■ What is required: Copy each of the following items line for line, with no changes.

■ Provided material:

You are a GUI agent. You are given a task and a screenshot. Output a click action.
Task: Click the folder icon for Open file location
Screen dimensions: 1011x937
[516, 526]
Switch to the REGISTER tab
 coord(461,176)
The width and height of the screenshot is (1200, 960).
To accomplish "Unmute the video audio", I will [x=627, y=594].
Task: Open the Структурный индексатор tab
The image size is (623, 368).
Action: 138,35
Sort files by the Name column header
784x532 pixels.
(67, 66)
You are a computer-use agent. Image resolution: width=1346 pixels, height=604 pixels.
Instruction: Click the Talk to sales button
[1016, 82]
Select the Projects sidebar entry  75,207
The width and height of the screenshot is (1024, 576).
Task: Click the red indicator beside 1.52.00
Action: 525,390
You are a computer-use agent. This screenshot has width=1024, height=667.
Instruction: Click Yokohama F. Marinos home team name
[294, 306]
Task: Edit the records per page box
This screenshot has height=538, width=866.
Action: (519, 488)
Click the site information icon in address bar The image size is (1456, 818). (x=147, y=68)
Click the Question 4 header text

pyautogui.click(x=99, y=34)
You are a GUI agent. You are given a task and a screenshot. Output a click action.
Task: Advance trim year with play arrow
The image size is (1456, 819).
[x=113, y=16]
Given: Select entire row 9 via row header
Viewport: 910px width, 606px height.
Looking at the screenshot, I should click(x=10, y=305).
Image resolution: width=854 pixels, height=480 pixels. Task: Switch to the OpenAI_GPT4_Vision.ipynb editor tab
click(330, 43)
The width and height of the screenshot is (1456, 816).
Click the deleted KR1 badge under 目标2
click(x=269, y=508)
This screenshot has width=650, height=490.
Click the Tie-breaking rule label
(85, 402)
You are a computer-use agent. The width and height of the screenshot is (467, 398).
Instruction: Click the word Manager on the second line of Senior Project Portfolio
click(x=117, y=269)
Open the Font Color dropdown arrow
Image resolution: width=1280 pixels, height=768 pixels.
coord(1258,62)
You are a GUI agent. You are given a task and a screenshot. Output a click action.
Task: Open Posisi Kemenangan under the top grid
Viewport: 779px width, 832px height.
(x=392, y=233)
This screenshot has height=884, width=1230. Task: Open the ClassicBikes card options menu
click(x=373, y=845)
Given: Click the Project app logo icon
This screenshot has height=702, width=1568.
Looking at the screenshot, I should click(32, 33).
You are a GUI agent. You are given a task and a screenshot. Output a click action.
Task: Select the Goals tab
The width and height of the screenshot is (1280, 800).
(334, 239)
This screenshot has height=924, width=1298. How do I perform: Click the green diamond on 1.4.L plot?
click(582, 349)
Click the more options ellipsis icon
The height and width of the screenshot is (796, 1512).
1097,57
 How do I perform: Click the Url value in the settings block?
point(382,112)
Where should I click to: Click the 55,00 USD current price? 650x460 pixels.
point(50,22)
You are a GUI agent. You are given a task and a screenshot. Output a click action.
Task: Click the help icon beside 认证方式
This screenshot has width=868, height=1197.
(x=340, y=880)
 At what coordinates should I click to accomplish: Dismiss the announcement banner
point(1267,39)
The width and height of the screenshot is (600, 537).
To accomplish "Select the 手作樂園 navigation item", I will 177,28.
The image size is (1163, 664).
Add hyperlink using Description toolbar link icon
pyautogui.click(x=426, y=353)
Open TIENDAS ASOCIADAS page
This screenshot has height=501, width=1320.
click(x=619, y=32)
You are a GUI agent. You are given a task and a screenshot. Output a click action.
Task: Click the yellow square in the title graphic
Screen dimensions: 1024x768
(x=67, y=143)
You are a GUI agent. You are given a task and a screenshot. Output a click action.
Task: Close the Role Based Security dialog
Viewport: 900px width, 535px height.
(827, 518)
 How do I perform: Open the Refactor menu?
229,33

■ Correct output:
You are a GUI agent. You are given a task and a screenshot. Output a click action.
Task: Click the folder icon for Open file location
Screen dimensions: 1011x937
[516, 526]
Switch to the REGISTER tab
 coord(461,176)
The width and height of the screenshot is (1200, 960).
To accomplish "Unmute the video audio", I will [x=627, y=594].
Task: Open the Структурный индексатор tab
The image size is (623, 368).
Action: 138,35
Sort files by the Name column header
784x532 pixels.
(67, 66)
You are a computer-use agent. Image resolution: width=1346 pixels, height=604 pixels.
Instruction: Click the Talk to sales button
[1016, 82]
Select the Projects sidebar entry  75,207
The width and height of the screenshot is (1024, 576).
Task: Click the red indicator beside 1.52.00
Action: 525,390
You are a computer-use agent. This screenshot has width=1024, height=667.
Instruction: Click Yokohama F. Marinos home team name
[294, 306]
Task: Edit the records per page box
This screenshot has height=538, width=866.
Action: (519, 488)
Click the site information icon in address bar The image size is (1456, 818). (x=147, y=68)
Click the Question 4 header text

pyautogui.click(x=99, y=34)
You are a GUI agent. You are given a task and a screenshot. Output a click action.
Task: Advance trim year with play arrow
The image size is (1456, 819).
[x=113, y=16]
Given: Select entire row 9 via row header
Viewport: 910px width, 606px height.
Looking at the screenshot, I should click(x=10, y=305).
Image resolution: width=854 pixels, height=480 pixels. Task: Switch to the OpenAI_GPT4_Vision.ipynb editor tab
click(330, 43)
The width and height of the screenshot is (1456, 816).
Click the deleted KR1 badge under 目标2
click(x=269, y=508)
This screenshot has width=650, height=490.
Click the Tie-breaking rule label
(85, 402)
You are a computer-use agent. The width and height of the screenshot is (467, 398).
Instruction: Click the word Manager on the second line of Senior Project Portfolio
click(x=117, y=269)
Open the Font Color dropdown arrow
Image resolution: width=1280 pixels, height=768 pixels.
coord(1258,62)
You are a GUI agent. You are given a task and a screenshot. Output a click action.
Task: Open Posisi Kemenangan under the top grid
Viewport: 779px width, 832px height.
(x=392, y=233)
This screenshot has height=884, width=1230. Task: Open the ClassicBikes card options menu
click(x=373, y=845)
Given: Click the Project app logo icon
This screenshot has height=702, width=1568.
Looking at the screenshot, I should click(32, 33).
You are a GUI agent. You are given a task and a screenshot. Output a click action.
Task: Select the Goals tab
The width and height of the screenshot is (1280, 800).
(334, 239)
This screenshot has height=924, width=1298. How do I perform: Click the green diamond on 1.4.L plot?
click(582, 349)
Click the more options ellipsis icon
The height and width of the screenshot is (796, 1512).
1097,57
 How do I perform: Click the Url value in the settings block?
point(382,112)
Where should I click to: Click the 55,00 USD current price? 650x460 pixels.
point(50,22)
You are a GUI agent. You are given a task and a screenshot. Output a click action.
Task: Click the help icon beside 认证方式
This screenshot has width=868, height=1197.
(x=340, y=880)
 At what coordinates should I click to accomplish: Dismiss the announcement banner
point(1267,39)
The width and height of the screenshot is (600, 537).
To accomplish "Select the 手作樂園 navigation item", I will 177,28.
The image size is (1163, 664).
Add hyperlink using Description toolbar link icon
pyautogui.click(x=426, y=353)
Open TIENDAS ASOCIADAS page
This screenshot has height=501, width=1320.
click(x=619, y=32)
You are a GUI agent. You are given a task and a screenshot. Output a click action.
Task: Click the yellow square in the title graphic
Screen dimensions: 1024x768
(x=67, y=143)
You are a GUI agent. You are given a task and a screenshot. Output a click action.
Task: Close the Role Based Security dialog
Viewport: 900px width, 535px height.
(827, 518)
 How do I perform: Open the Refactor menu?
229,33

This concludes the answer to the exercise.